EXERCISE DESCRIPTION
Return the lines that run from the line containing "Viewport: 1435px width, 979px" through the end of the entries, both ends included. Leave out all pictures.

Saved data entries
=== Section Start ===

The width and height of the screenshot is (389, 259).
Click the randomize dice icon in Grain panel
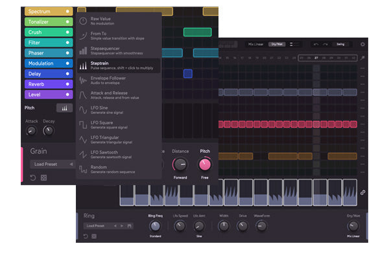43,177
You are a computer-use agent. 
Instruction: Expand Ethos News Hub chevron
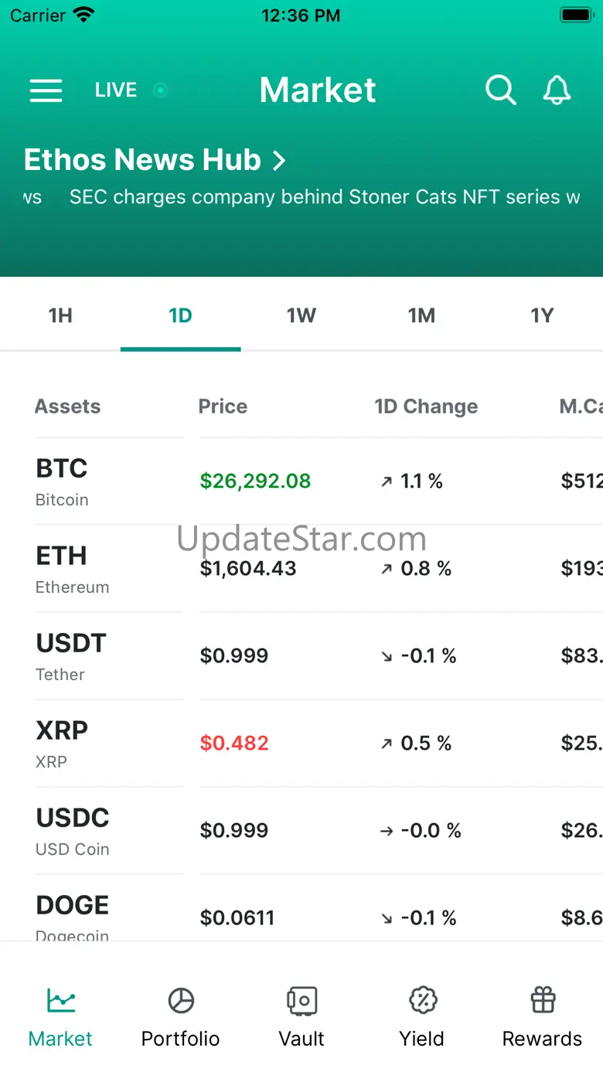coord(279,161)
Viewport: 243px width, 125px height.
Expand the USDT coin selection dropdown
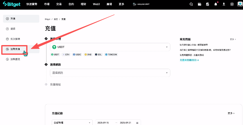pyautogui.click(x=110, y=47)
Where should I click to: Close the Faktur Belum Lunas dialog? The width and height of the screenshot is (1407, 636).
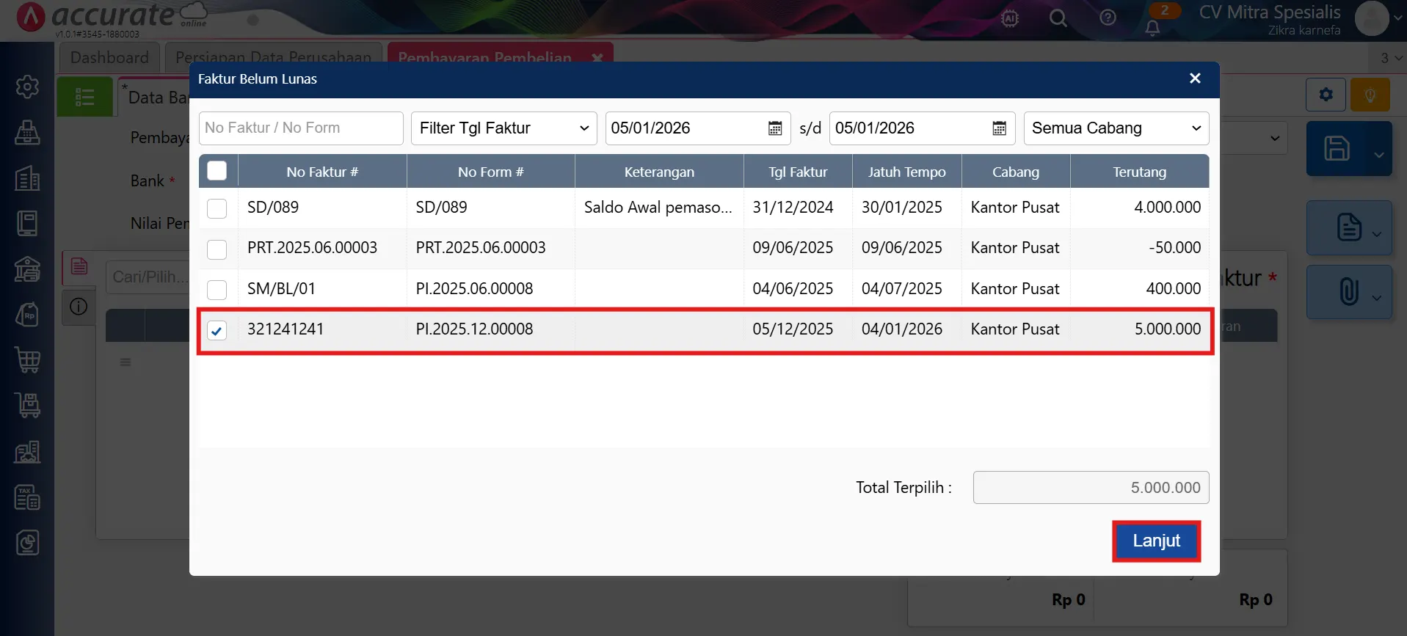[1195, 78]
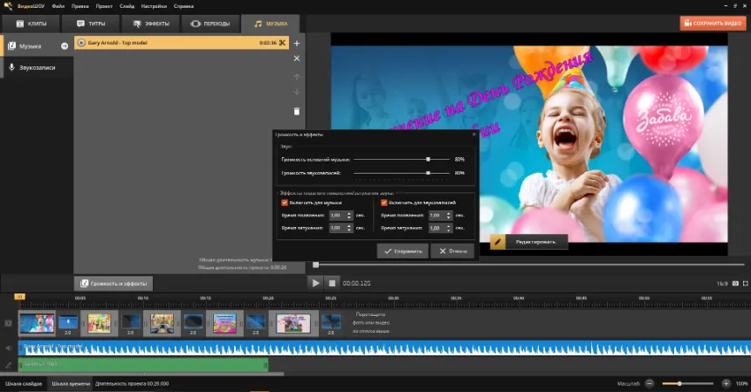Uncheck 'Включить для звукозаписей' checkbox
Image resolution: width=751 pixels, height=392 pixels.
click(384, 203)
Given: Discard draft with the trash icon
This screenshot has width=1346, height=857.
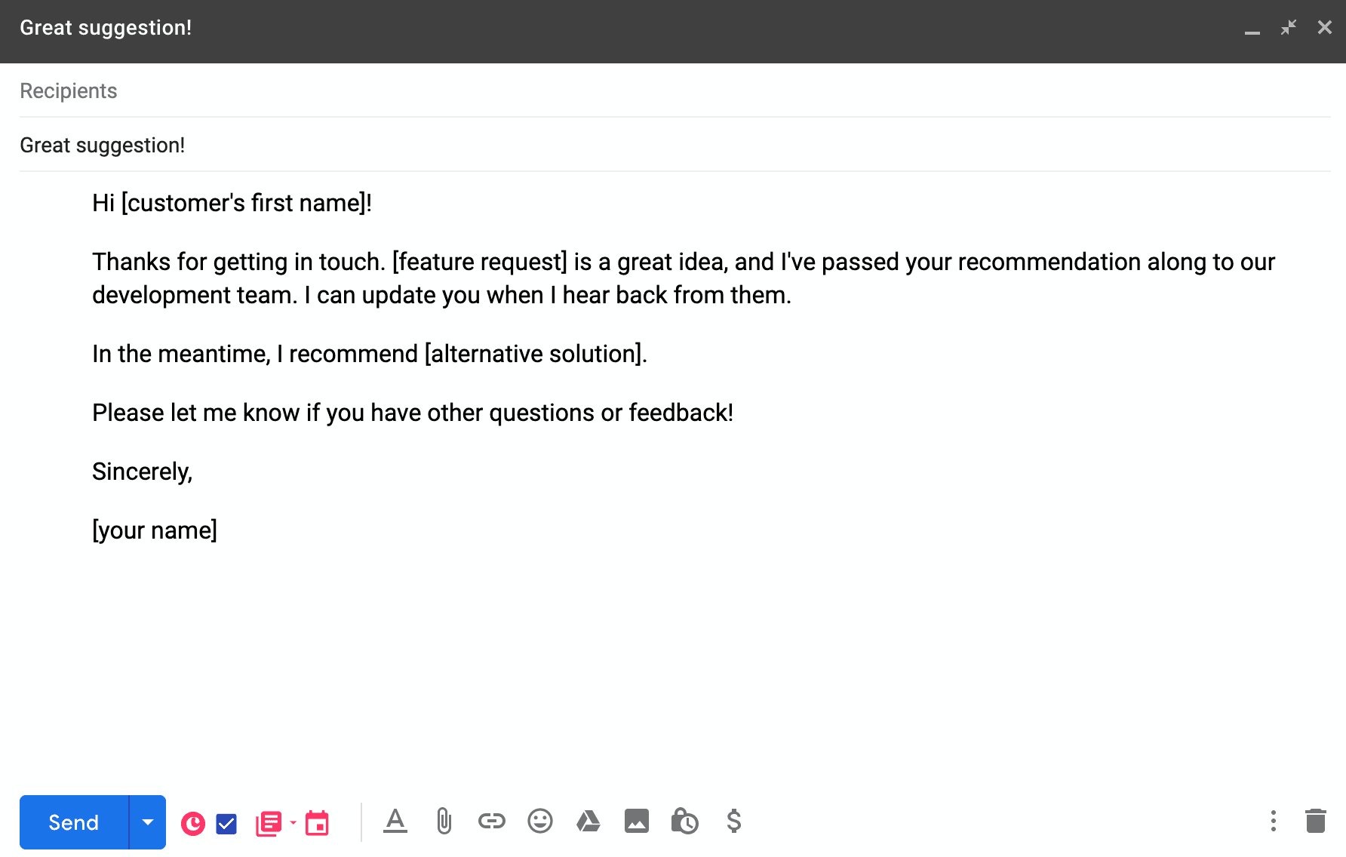Looking at the screenshot, I should [1316, 821].
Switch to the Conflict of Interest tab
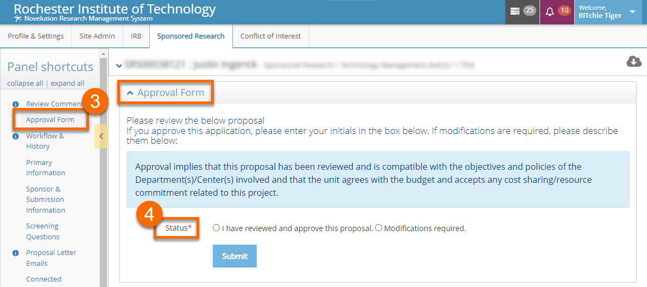The image size is (647, 287). (x=270, y=36)
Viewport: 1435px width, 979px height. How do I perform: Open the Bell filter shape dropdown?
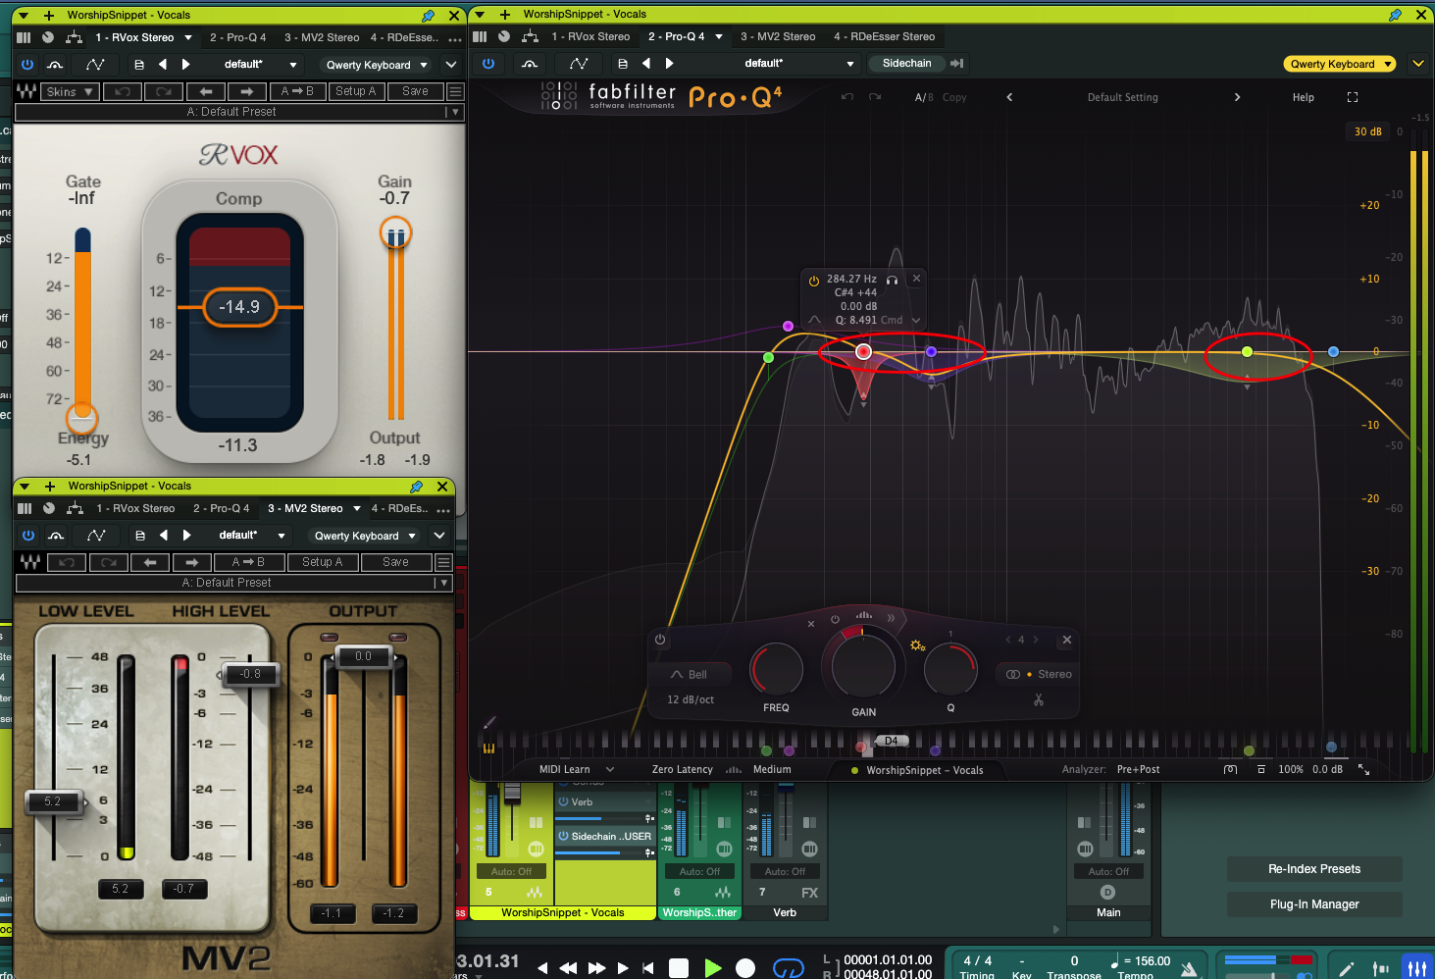(690, 674)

=== Section End ===

OUTPUT FOR THIS TASK
Viewport: 1435px width, 979px height. How do I perform: Open the Bell filter shape dropdown?
(690, 674)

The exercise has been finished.